Oh my God that was so dramatic! hahahaha so good! 



jcandleattic said:


> No.
> If men can't handle women talking about vaginas due to their own fragile masculinity, that's their problem not ours. LOL (kidding - but not really! LOL)
> 
> What I am wondering is why people are not educated enough to realize that the vagina itself is a self cleaning organ and that water alone would suffice in cleaning it, but if you do feel you need something a little "extra" it should be in the form of a natural douche and not a bar of soap.


Yes this makes sense ! And I agree! 


Arimara said:


> They way I looked at it was more we're talking about what they just don't know. I surely don't know what it's like to have to be concerned with body parts exclusive to the male anatomy and I might treat it as a study.
> 
> I was made aware about the nature of our vagina's since 13 through very thorough health & sex ed. I had hoped to share a good chunk of that with my child. since much of it still applies.


You would be surprised how many schools dont actually do sex ed! I worked at Lush for five years and got this question from sooo many clients. And many men asking me for their wives, and daughters about the PH thing too. The truth is that many educators dont do their jobs, and many doctors dont take time to explain and answer questions. In any case, this is a forum for soap and if men are soap makers too their clients still may have the same questions! Plus theres more than likely a woman in their life they may want to share the knowledge and discourse with as well. Its just bodies! the info may help men too. 


Obsidian said:


> I don't think anyone who uses soap down there is actually washing up inside, I know I'm not but I do wash everything external.


I agree we probably shouldnt put anything actually up there to clean except water.

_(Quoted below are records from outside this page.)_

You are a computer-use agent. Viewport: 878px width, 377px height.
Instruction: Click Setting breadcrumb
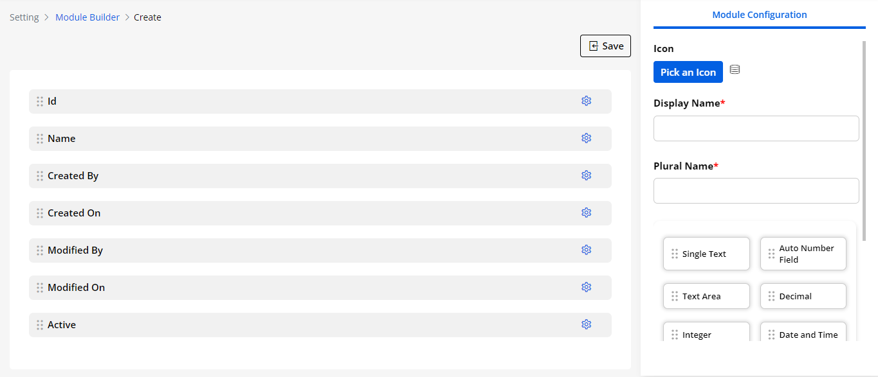click(x=24, y=17)
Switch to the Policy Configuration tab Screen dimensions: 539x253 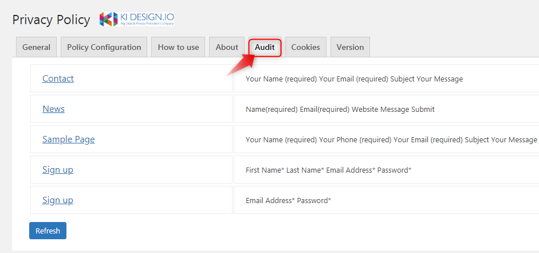click(x=104, y=47)
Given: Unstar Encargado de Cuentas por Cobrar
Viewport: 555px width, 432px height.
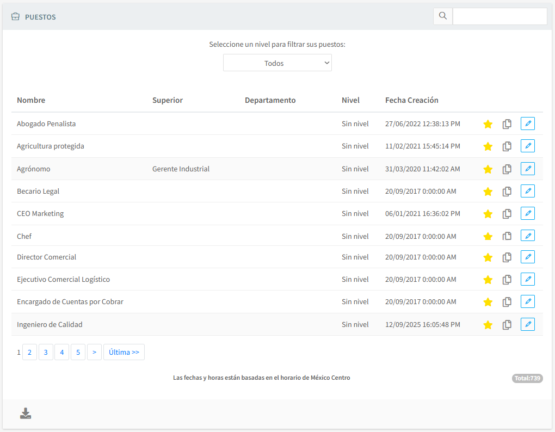Looking at the screenshot, I should pyautogui.click(x=488, y=302).
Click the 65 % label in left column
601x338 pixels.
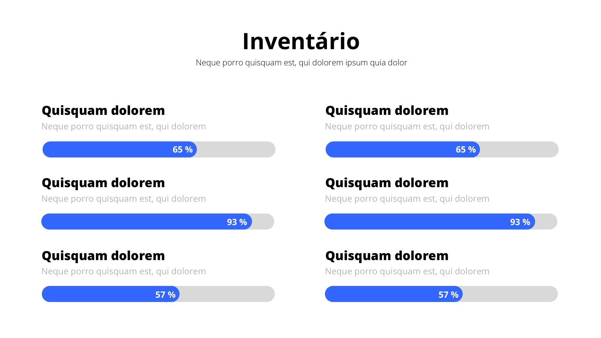point(183,150)
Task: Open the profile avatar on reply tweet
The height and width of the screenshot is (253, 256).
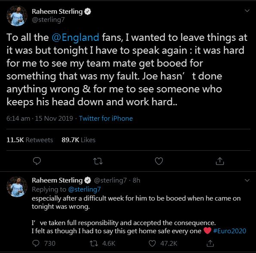Action: [x=17, y=187]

I have learned a lot from everyones answers thanks so much! I have no idea how these companies get away with it and they always seem to have the largest followings. Now I am thinking they most likely paid for their following and made extra accounts to make those ridiculous reviews .


----------



## Gaisy59 (Jan 21, 2021)

Louise Taylor said:


> Haha, this reminded me of a review I read some years ago. It has only taken me an hour’s browsing to find it. Laughed my socks off when I read this the first time.
> This blog was not the original review that I read but here was the first place that I found it.
> 
> 
> ...


Omg too funny


----------



## soapmaker (Jan 21, 2021)

Obsidian said:


> I don't think anyone who uses soap down there is actually washing up inside, I know I'm not but I do wash everything external.

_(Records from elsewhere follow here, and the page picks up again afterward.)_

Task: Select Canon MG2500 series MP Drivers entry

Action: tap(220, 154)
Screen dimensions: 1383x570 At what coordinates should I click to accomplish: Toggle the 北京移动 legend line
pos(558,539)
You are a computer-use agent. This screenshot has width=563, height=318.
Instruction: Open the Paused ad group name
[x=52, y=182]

No, I didn't mean inside. It can still get in enough to tingle and disrupt the natural self cleaning balance of that area.


----------



## jcandleattic (Jan 21, 2021)

soapmaker said:


> No, I didn't mean inside. It can still get in enough to tingle and disrupt the natural self cleaning balance of that area.


Exactly...


----------



## toomanydogs (Jan 21, 2021)

I immediately unfollow anyone who posts a “yoni” soap, or really any other dubious claim for that matter. I don’t know how these people get away with this stuff.


----------



## KiwiMoose (Jan 21, 2021)

I'd never even heard of douche until i went to the USA back in the 90s.  Rows and rows of the stuff on the drug store shelf.  My American friend told me her partner would always ask if she'd douched before any 'activity' between them commenced.  
Y'all seem obsessed with cleanliness 'down there' and i guess that's why the likes of 'Yoni Soap' is marketed.  Consumerism at its best! Create a fear/doubt and then sell a product to rectify it.


----------



## Arimara (Jan 22, 2021)

@KiwiMoose Growing up, I was taught not to use one unless necessary, if at all. Often, a douche made problems worse. I don't even know if they still exist, to be honest.


----------



## maxine289 (Jan 22, 2021)

jcandleattic said:


> No.
> If men can't handle women talking about vaginas due to their own fragile masculinity, that's their problem not ours. LOL (kidding - but not really! LOL)
> 
> What I am wondering is why people are not educated enough to realize that the vagina itself is a self cleaning organ and that water alone would suffice in cleaning it, but if you do feel you need something a little "extra" it should be in the form of a natural douche and not a bar of soap.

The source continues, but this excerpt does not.